Bei einer Podiumsdiskussion im Thoma-Haus erzählen Menschen mit Migrationshintergrund, wie sie in ihrem Umfeld Ausgrenzung und Respektlosigkeit erleben. Wie nicht von Rassismus betroffene Weiße in diesen Situationen helfen können? Hinschauen und Einschreiten.

Von Walter Gierlich, Dachau

Was macht das wohl mit einem Kind, wenn eine Lehrerin einen Schulanfänger so vorstellt: "Das ist Hakan, der ist nicht normal, der ist Ausländer." Passiert ist das in der Grundschule einer niederbayerischen Marktgemeinde Hakan Özcan, dem Sohn eines türkischen "Gastarbeiters". Er hatte das Glück, dass seine Eltern ihn bestärkten und Wert auf gute Bildung legten. Heute ist Özcan Rektor der Karlsfelder Mittelschule, die von Kindern und Jugendlichen aus 40 Nationen besucht wird. Er ist am Donnerstagabend einer der Teilnehmer an der Podiumsdiskussion der Veranstaltung "Rassismus im Alltag? Doch nicht bei uns" im Thoma-Haus.

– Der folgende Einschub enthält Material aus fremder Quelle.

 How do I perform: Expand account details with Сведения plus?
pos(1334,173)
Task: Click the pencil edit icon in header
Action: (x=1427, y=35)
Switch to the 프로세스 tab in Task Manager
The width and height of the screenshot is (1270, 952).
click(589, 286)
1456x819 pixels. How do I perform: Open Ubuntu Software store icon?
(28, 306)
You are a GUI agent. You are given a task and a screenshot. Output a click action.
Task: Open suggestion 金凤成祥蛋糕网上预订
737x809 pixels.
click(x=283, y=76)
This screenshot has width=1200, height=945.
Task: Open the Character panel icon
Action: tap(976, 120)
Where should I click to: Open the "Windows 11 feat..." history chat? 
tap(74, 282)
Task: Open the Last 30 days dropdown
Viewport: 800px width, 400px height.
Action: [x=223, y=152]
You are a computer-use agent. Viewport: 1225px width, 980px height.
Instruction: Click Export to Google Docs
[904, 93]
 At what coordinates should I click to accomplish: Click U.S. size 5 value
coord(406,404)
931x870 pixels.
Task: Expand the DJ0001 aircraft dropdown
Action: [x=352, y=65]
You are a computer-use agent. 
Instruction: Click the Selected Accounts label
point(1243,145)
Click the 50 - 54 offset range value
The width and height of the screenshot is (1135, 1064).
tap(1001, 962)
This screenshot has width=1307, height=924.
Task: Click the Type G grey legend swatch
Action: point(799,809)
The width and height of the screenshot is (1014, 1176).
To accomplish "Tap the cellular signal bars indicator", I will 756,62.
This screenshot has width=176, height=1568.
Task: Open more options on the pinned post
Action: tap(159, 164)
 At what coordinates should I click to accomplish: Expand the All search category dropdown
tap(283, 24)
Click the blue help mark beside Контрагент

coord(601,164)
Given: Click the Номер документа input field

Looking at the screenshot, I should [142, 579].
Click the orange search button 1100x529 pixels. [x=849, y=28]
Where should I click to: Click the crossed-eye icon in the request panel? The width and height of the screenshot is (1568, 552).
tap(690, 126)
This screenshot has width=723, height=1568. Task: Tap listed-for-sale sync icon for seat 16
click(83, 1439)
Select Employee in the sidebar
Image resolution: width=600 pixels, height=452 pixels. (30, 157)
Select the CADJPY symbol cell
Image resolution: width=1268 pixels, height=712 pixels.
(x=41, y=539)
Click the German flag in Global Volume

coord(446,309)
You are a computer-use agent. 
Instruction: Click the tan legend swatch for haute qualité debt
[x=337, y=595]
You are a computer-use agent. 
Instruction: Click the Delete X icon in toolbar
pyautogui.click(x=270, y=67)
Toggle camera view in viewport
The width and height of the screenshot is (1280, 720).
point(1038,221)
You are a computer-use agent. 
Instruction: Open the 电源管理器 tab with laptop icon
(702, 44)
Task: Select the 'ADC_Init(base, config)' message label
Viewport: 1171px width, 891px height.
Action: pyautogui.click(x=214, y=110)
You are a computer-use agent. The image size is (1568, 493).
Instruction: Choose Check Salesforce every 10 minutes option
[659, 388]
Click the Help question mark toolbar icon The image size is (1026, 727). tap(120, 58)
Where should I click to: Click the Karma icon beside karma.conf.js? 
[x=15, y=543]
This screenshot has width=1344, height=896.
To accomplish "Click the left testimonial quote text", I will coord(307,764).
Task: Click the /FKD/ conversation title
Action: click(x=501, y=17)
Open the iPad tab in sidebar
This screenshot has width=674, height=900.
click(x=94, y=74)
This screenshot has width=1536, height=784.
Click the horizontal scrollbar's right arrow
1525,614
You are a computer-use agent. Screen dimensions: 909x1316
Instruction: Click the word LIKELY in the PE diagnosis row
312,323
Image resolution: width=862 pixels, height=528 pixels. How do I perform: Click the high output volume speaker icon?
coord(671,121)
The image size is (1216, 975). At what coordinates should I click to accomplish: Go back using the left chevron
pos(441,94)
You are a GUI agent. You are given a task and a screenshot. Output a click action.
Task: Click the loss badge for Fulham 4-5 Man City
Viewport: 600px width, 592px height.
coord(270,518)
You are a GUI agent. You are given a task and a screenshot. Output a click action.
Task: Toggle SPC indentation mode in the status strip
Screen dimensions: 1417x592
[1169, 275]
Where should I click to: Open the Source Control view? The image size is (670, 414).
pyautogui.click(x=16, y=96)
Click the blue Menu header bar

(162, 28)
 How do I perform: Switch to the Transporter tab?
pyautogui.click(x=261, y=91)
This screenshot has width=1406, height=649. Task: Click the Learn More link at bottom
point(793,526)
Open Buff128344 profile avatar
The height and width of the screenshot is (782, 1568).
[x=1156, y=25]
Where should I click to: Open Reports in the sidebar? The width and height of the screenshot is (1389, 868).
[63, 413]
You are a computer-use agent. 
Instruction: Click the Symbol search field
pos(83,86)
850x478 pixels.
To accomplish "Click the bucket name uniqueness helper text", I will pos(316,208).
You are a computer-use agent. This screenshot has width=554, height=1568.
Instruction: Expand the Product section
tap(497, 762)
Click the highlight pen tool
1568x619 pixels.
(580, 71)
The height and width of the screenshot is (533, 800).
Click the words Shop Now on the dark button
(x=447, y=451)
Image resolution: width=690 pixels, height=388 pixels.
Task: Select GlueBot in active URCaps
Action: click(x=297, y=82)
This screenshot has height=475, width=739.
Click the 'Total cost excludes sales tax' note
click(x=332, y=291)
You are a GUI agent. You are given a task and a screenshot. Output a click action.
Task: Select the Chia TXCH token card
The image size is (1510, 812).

Peter Heller, Sprecher des Veranstalters "Runder Tisch gegen Rassismus", erklärt den etwa 80 Besuchern, dass das Thema "mehr hergibt, als wir uns alle wünschen". Bekräftigt wird diese Ansicht von Carmen Buschinger, Leiterin der Antidiskriminierungsstelle der Stadt Augsburg. "Rassismus erscheint uns heute allgegenwärtig", sagt sie in ihrem Referat zum Einstieg in das Thema. Alltagsrassismus habe viele Gesichter und sei nicht immer leicht zu erkennen. Er reiche von der Frage nach der vermeintlichen Herkunft anders aussehender Menschen über Beleidigungen auf dem Sportplatz bis zu Nachteilen bei Wohnungs- oder Arbeitssuche. Aber auch im Nichtbeachten von Menschen kann sich Alltagsrassismus zeigen. Grundsätzlich gelte in unserer Gesellschaft: "Während die einen die Wahl haben, ob sie sich mit Rassismus auseinandersetzen wollen, sind andere ihm ausgesetzt, ob sie wollen oder nicht." Diskriminierung führt oft zu persönlicher Schwächung, Traurigkeit und Stress bis hin zu Depression. Was können nicht betroffene Weiße dagegen tun? "Hinschauen, handeln, den People of Colour zuhören, auch wenn sie frustriert oder wütend sind", sagt Buschinger.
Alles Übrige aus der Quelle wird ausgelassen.